Wie ist der Ablauf eines Bausparvertrages?

Der Ablauf eines Bausparvertrages gliedert sich in 3 Phasen:

Ansparphase

  • In dieser Phase wird Bausparguthaben angespart, das verzinst und gegebenenfalls auch staatlich gefördert wird. 


  • Während dieser Phase kann man als Bausparer nicht frei über das Bausparguthaben verfügen, aber den Bausparvertrag jederzeit kündigen.

Zuteilungsphase

  • Ist ein Bausparvertrag zuteilungsreif, sind also die Voraussetzungen aus der Ansparphase erfüllt, kann das Bauspardarlehen gewährt werden. 


  • Für das Bauspardarlehen müssen Bonität und Sicherheit ausreichend sein. Es handelt sich dabei um eine bankübliche Prüfung von Bonität und Immobilie durch die Bausparkasse.

Darlehensphase

  • Sobald das Bauspardarlehen ausbezahlt ist, beginnt die schrittweise Rückzahlung des Bauspardarlehens an die Bausparkasse. 


  • Im Gegensatz zu einen normalen Bankdarlehen zur Baufinanzierung kann das Bauspardarlehen jederzeit teilweise oder auch komplett ohne Vorfälligkeitsentschädigung zurückgezahlt werden.
Grafik: Sparmotive der Bundesbürger - Quelle: Verband der Privaten Bausparkassen e.V.
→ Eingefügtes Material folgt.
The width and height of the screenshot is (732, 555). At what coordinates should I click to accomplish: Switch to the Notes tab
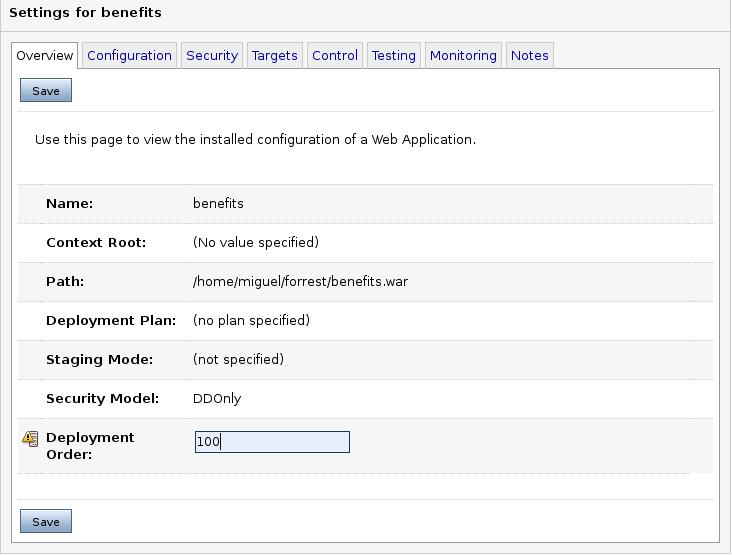coord(529,56)
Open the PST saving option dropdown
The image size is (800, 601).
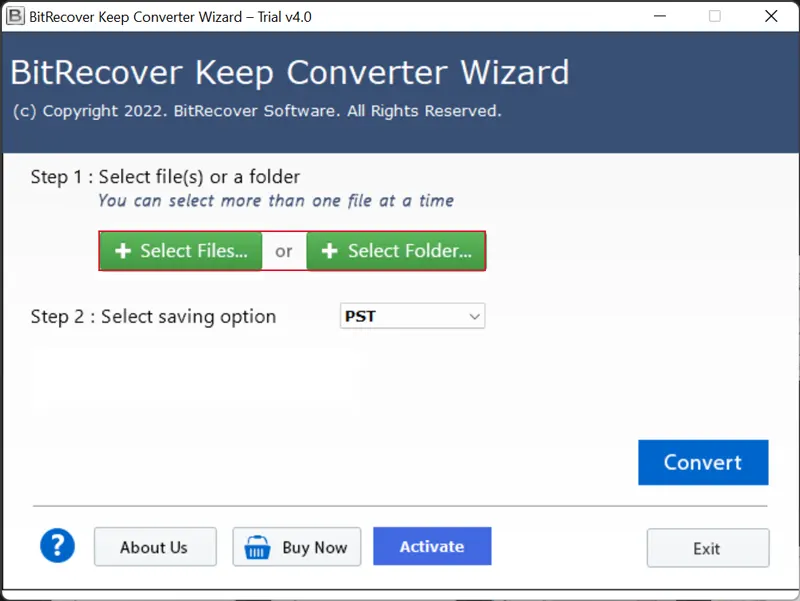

Der Staat fördert das Bausparen!

Es besteht Anspruch auf staatliche Förderungen, wie die Arbeitnehmersparzulage, die Wohnungsbauprämie oder die Riester-Förderung (Wohnriester), sofern die Voraussetzungen hierfür erfüllt sind.

1. Wohnungsbauprämie

  • Ledige können höchstens 70 Euro pro Jahr auf eine jährliche Sparleistung von maximal 700 Euro erhalten, bei Ehepaare sind es entsprechend 140 Euro auf eine jährliche Sparleistung von 1.400 Euro.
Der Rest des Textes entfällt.